:: Records provided ::
##############################
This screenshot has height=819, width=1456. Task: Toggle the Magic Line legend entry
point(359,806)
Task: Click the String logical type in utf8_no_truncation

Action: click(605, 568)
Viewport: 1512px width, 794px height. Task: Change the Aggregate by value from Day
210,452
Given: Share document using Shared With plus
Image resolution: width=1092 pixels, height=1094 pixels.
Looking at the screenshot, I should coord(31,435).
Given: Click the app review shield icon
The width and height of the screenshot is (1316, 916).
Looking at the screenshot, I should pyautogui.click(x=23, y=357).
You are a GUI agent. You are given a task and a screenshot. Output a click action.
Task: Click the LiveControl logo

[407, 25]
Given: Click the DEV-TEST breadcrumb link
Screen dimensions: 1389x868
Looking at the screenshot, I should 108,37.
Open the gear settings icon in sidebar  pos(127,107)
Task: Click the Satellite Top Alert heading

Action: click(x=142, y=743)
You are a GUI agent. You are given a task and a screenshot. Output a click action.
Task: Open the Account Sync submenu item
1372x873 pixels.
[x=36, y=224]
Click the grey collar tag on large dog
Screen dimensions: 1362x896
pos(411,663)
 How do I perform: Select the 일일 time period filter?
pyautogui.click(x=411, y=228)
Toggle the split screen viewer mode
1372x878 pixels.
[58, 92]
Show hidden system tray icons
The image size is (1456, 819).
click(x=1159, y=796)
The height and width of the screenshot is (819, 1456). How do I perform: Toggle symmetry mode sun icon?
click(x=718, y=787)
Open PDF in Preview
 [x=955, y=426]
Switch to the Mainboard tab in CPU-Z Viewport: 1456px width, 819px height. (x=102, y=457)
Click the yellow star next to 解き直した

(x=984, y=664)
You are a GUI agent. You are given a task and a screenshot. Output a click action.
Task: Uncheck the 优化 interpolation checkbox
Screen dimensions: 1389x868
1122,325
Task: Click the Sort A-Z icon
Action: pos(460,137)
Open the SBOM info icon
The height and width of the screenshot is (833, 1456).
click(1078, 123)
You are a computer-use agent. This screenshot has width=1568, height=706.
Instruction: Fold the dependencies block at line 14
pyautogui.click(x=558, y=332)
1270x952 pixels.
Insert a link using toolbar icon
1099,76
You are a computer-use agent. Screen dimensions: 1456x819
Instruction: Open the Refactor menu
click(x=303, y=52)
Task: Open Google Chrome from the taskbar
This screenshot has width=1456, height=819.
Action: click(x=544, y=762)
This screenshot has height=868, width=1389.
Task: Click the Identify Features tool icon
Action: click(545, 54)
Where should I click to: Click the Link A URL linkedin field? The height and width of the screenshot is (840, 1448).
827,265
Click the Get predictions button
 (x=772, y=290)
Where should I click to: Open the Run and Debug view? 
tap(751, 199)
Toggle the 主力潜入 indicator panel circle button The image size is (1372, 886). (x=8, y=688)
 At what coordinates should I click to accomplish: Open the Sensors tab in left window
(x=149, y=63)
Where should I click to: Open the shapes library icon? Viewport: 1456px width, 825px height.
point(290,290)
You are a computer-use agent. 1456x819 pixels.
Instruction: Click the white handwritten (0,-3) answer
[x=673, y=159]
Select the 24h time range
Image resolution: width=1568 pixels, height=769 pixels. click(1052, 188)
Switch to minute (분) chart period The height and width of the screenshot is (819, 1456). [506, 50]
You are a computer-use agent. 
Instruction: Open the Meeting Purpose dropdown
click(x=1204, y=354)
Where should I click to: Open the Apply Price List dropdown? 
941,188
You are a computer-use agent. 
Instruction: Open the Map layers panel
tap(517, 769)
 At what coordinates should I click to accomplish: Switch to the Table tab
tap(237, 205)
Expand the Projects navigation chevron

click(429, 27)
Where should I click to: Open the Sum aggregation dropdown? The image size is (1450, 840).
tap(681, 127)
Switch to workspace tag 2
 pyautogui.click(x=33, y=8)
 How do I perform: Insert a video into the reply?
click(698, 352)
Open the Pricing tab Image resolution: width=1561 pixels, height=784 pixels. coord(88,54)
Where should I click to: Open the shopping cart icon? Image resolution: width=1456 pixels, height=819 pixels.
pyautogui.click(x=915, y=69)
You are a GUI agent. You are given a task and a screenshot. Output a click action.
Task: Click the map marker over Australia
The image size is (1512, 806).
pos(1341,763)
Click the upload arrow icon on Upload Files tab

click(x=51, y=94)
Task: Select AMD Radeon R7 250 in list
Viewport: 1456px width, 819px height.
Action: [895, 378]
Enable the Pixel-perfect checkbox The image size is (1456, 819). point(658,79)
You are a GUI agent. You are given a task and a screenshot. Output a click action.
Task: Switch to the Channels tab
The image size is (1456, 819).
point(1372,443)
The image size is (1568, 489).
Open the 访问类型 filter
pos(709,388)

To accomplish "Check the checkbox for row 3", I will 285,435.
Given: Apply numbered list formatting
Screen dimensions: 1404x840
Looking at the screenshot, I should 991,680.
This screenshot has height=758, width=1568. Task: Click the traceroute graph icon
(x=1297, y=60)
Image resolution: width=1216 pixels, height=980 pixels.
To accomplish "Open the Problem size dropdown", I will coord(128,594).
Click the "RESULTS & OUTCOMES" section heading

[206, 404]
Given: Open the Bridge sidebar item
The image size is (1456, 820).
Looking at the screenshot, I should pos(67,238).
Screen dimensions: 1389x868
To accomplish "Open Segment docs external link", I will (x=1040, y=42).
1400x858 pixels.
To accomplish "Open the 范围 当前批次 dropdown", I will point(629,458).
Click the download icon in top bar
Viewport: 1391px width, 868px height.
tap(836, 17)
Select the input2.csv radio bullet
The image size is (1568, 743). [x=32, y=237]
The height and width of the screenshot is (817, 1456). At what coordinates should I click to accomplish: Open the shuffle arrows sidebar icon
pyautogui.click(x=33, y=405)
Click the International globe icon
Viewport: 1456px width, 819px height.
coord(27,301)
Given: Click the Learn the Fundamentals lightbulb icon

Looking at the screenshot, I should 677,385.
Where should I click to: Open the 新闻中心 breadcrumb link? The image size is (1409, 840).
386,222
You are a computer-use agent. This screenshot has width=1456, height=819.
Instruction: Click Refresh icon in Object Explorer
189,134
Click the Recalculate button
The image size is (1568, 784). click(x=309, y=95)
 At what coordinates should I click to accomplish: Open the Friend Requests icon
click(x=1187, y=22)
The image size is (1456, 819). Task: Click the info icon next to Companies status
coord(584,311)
##############################
:: About this exercise ::
Please copy the data in full, character for character.

:: Completed task ::
This screenshot has height=819, width=1456. Task: Toggle the Magic Line legend entry
point(359,806)
Task: Click the String logical type in utf8_no_truncation

Action: click(605, 568)
Viewport: 1512px width, 794px height. Task: Change the Aggregate by value from Day
210,452
Given: Share document using Shared With plus
Image resolution: width=1092 pixels, height=1094 pixels.
Looking at the screenshot, I should coord(31,435).
Given: Click the app review shield icon
The width and height of the screenshot is (1316, 916).
Looking at the screenshot, I should pyautogui.click(x=23, y=357).
You are a GUI agent. You are given a task and a screenshot. Output a click action.
Task: Click the LiveControl logo

[407, 25]
Given: Click the DEV-TEST breadcrumb link
Screen dimensions: 1389x868
Looking at the screenshot, I should 108,37.
Open the gear settings icon in sidebar  pos(127,107)
Task: Click the Satellite Top Alert heading

Action: click(x=142, y=743)
You are a GUI agent. You are given a task and a screenshot. Output a click action.
Task: Open the Account Sync submenu item
1372x873 pixels.
[x=36, y=224]
Click the grey collar tag on large dog
Screen dimensions: 1362x896
pos(411,663)
 How do I perform: Select the 일일 time period filter?
pyautogui.click(x=411, y=228)
Toggle the split screen viewer mode
1372x878 pixels.
[58, 92]
Show hidden system tray icons
The image size is (1456, 819).
click(x=1159, y=796)
The height and width of the screenshot is (819, 1456). How do I perform: Toggle symmetry mode sun icon?
click(x=718, y=787)
Open PDF in Preview
 [x=955, y=426]
Switch to the Mainboard tab in CPU-Z Viewport: 1456px width, 819px height. (x=102, y=457)
Click the yellow star next to 解き直した

(x=984, y=664)
You are a GUI agent. You are given a task and a screenshot. Output a click action.
Task: Uncheck the 优化 interpolation checkbox
Screen dimensions: 1389x868
1122,325
Task: Click the Sort A-Z icon
Action: pos(460,137)
Open the SBOM info icon
The height and width of the screenshot is (833, 1456).
click(1078, 123)
You are a computer-use agent. This screenshot has width=1568, height=706.
Instruction: Fold the dependencies block at line 14
pyautogui.click(x=558, y=332)
1270x952 pixels.
Insert a link using toolbar icon
1099,76
You are a computer-use agent. Screen dimensions: 1456x819
Instruction: Open the Refactor menu
click(x=303, y=52)
Task: Open Google Chrome from the taskbar
This screenshot has width=1456, height=819.
Action: click(x=544, y=762)
This screenshot has height=868, width=1389.
Task: Click the Identify Features tool icon
Action: click(545, 54)
Where should I click to: Click the Link A URL linkedin field? The height and width of the screenshot is (840, 1448).
827,265
Click the Get predictions button
 (x=772, y=290)
Where should I click to: Open the Run and Debug view? 
tap(751, 199)
Toggle the 主力潜入 indicator panel circle button The image size is (1372, 886). (x=8, y=688)
 At what coordinates should I click to accomplish: Open the Sensors tab in left window
(x=149, y=63)
Where should I click to: Open the shapes library icon? Viewport: 1456px width, 825px height.
point(290,290)
You are a computer-use agent. 1456x819 pixels.
Instruction: Click the white handwritten (0,-3) answer
[x=673, y=159]
Select the 24h time range
Image resolution: width=1568 pixels, height=769 pixels. click(1052, 188)
Switch to minute (분) chart period The height and width of the screenshot is (819, 1456). [506, 50]
You are a computer-use agent. 
Instruction: Open the Meeting Purpose dropdown
click(x=1204, y=354)
Where should I click to: Open the Apply Price List dropdown? 
941,188
You are a computer-use agent. 
Instruction: Open the Map layers panel
tap(517, 769)
 At what coordinates should I click to accomplish: Switch to the Table tab
tap(237, 205)
Expand the Projects navigation chevron

click(429, 27)
Where should I click to: Open the Sum aggregation dropdown? The image size is (1450, 840).
tap(681, 127)
Switch to workspace tag 2
 pyautogui.click(x=33, y=8)
 How do I perform: Insert a video into the reply?
click(698, 352)
Open the Pricing tab Image resolution: width=1561 pixels, height=784 pixels. coord(88,54)
Where should I click to: Open the shopping cart icon? Image resolution: width=1456 pixels, height=819 pixels.
pyautogui.click(x=915, y=69)
You are a GUI agent. You are given a task and a screenshot. Output a click action.
Task: Click the map marker over Australia
The image size is (1512, 806).
pos(1341,763)
Click the upload arrow icon on Upload Files tab

click(x=51, y=94)
Task: Select AMD Radeon R7 250 in list
Viewport: 1456px width, 819px height.
Action: [895, 378]
Enable the Pixel-perfect checkbox The image size is (1456, 819). point(658,79)
You are a GUI agent. You are given a task and a screenshot. Output a click action.
Task: Switch to the Channels tab
The image size is (1456, 819).
point(1372,443)
The image size is (1568, 489).
Open the 访问类型 filter
pos(709,388)

To accomplish "Check the checkbox for row 3", I will 285,435.
Given: Apply numbered list formatting
Screen dimensions: 1404x840
Looking at the screenshot, I should 991,680.
This screenshot has height=758, width=1568. Task: Click the traceroute graph icon
(x=1297, y=60)
Image resolution: width=1216 pixels, height=980 pixels.
To accomplish "Open the Problem size dropdown", I will coord(128,594).
Click the "RESULTS & OUTCOMES" section heading

[206, 404]
Given: Open the Bridge sidebar item
The image size is (1456, 820).
Looking at the screenshot, I should pos(67,238).
Screen dimensions: 1389x868
To accomplish "Open Segment docs external link", I will (x=1040, y=42).
1400x858 pixels.
To accomplish "Open the 范围 当前批次 dropdown", I will point(629,458).
Click the download icon in top bar
Viewport: 1391px width, 868px height.
tap(836, 17)
Select the input2.csv radio bullet
The image size is (1568, 743). [x=32, y=237]
The height and width of the screenshot is (817, 1456). At what coordinates should I click to accomplish: Open the shuffle arrows sidebar icon
pyautogui.click(x=33, y=405)
Click the International globe icon
Viewport: 1456px width, 819px height.
coord(27,301)
Given: Click the Learn the Fundamentals lightbulb icon

Looking at the screenshot, I should 677,385.
Where should I click to: Open the 新闻中心 breadcrumb link? The image size is (1409, 840).
386,222
You are a computer-use agent. This screenshot has width=1456, height=819.
Instruction: Click Refresh icon in Object Explorer
189,134
Click the Recalculate button
The image size is (1568, 784). click(x=309, y=95)
 At what coordinates should I click to accomplish: Open the Friend Requests icon
click(x=1187, y=22)
The image size is (1456, 819). Task: Click the info icon next to Companies status
coord(584,311)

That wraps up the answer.